Ils formaient une famille aisée à Constantinople au Ve siècle. Malgré leur richesse et leur position sociale, ils menaient une vie chrétienne modeste et vertueuse. Afin de compléter l'éducation de leurs fils, ils les envoyèrent dans la ville phénicienne de Beyrouth, mais ceux-ci furent victimes d'un naufrage pendant le voyage. La mer déchaînée les rejeta sur des rivages différents. Affligés par la situation, chacun pensant que son frère s'était noyé, ils décidèrent tous deux de se consacrer à la vie ascétique. En l'absence de nouvelles, les parents présumèrent que leurs fils avaient péri. Xénophon, déjà assez âgé, fit confiance au Seigneur et consola son épouse en conséquence.
Quelques années plus tard, lors d'un pèlerinage en Terre Sainte, ils découvrirent que Jean et Arcadios vivaient dans l'ascétisme, mais dans des monastères différents.

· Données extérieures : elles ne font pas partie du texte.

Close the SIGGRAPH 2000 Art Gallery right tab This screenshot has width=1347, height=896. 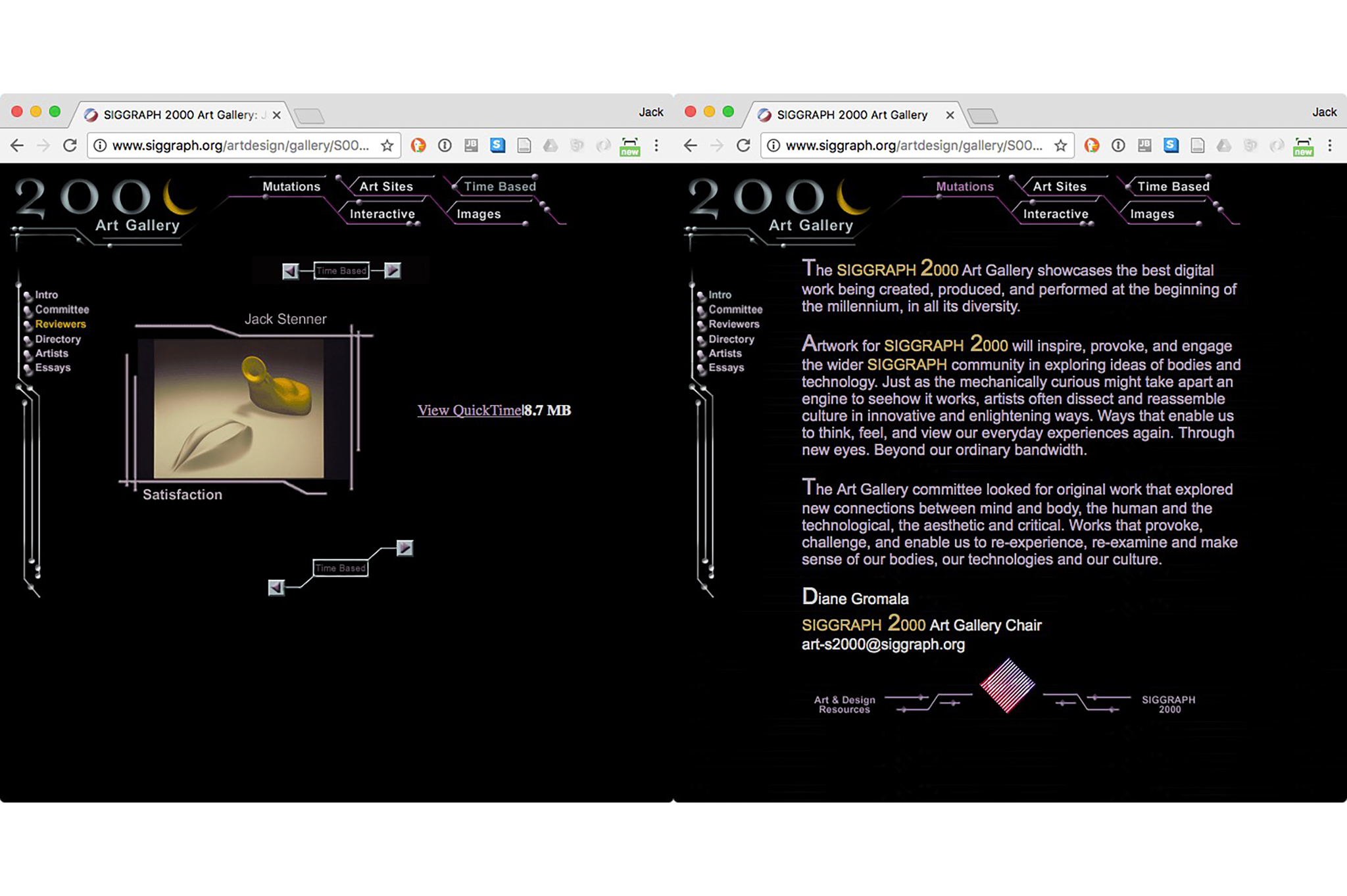tap(950, 115)
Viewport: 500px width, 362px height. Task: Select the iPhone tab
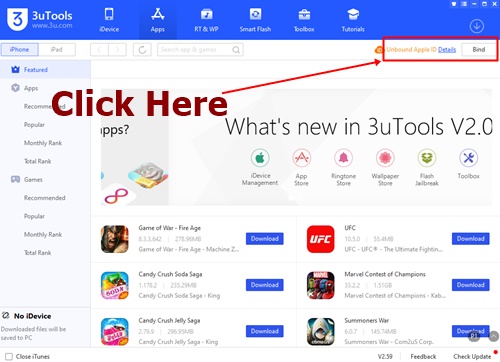point(19,50)
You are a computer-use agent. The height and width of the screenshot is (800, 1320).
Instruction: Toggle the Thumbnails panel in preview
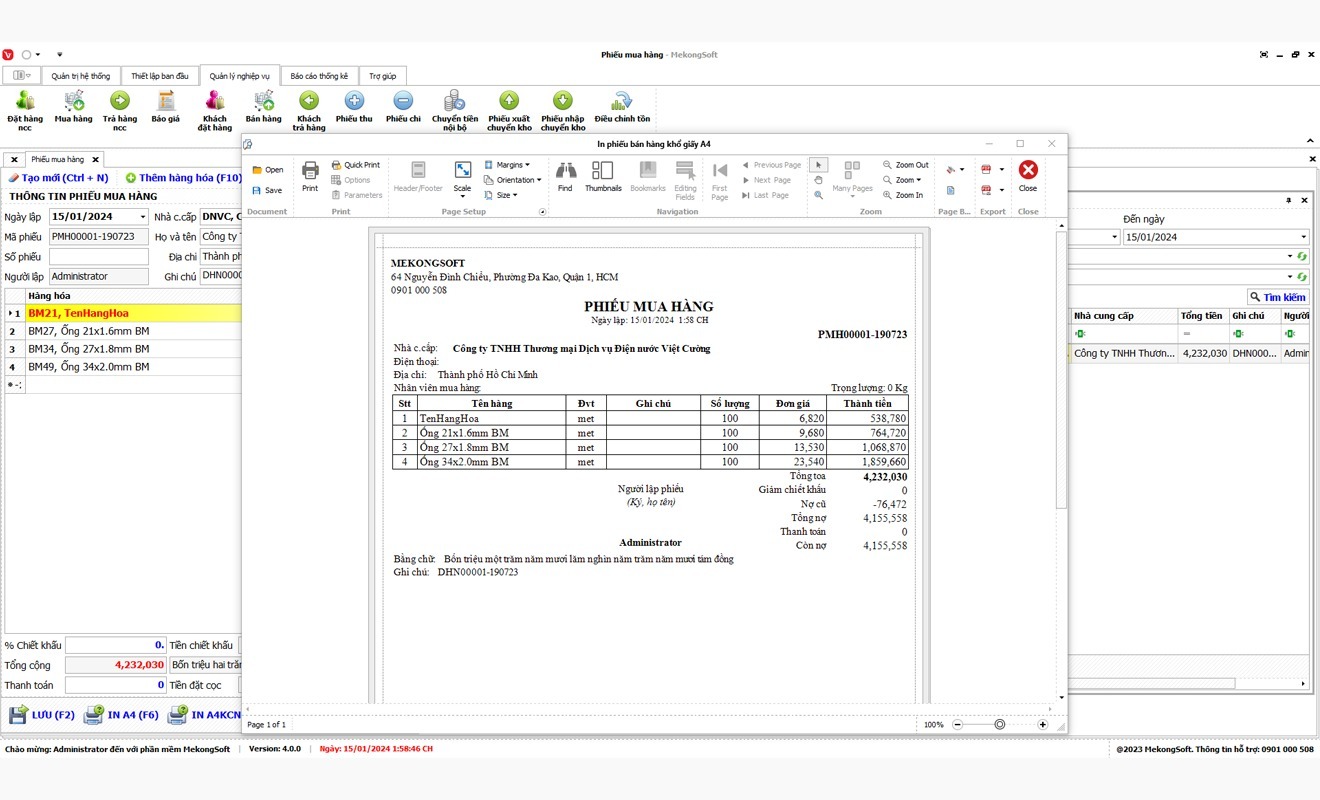[x=603, y=174]
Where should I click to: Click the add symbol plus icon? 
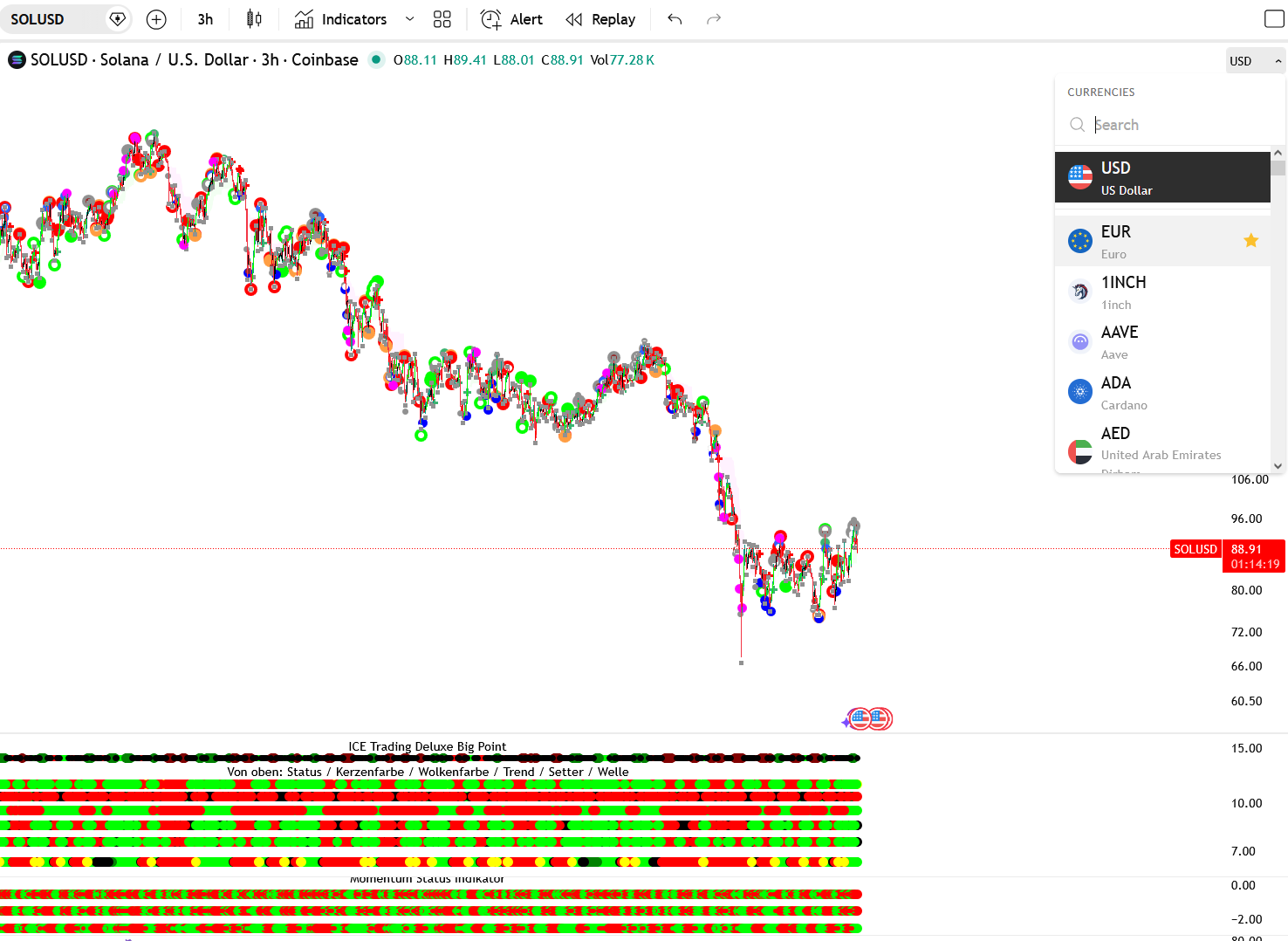[x=156, y=19]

Les parents reconnaissants rendirent grâce à Dieu d'avoir réuni la famille. Xénophon et Maria décidèrent tous deux de consacrer leur vie à Dieu et entrèrent dans des monastères séparés. Jean et Arcadios, après avoir pris congé de leurs parents, se retirèrent dans le désert où ils se consacrèrent à la prière et au jeûne. La bénédiction de Dieu leur accorda les dons de thaumaturgie et de discernement. Xénophon et Maria, travaillant en silence et observant un jeûne strict, reçurent également le don d'accomplir des miracles. Nous pouvons également rappeler que sainte Marie est la sainte patronne de la fondatrice de notre église ici à Mettingham.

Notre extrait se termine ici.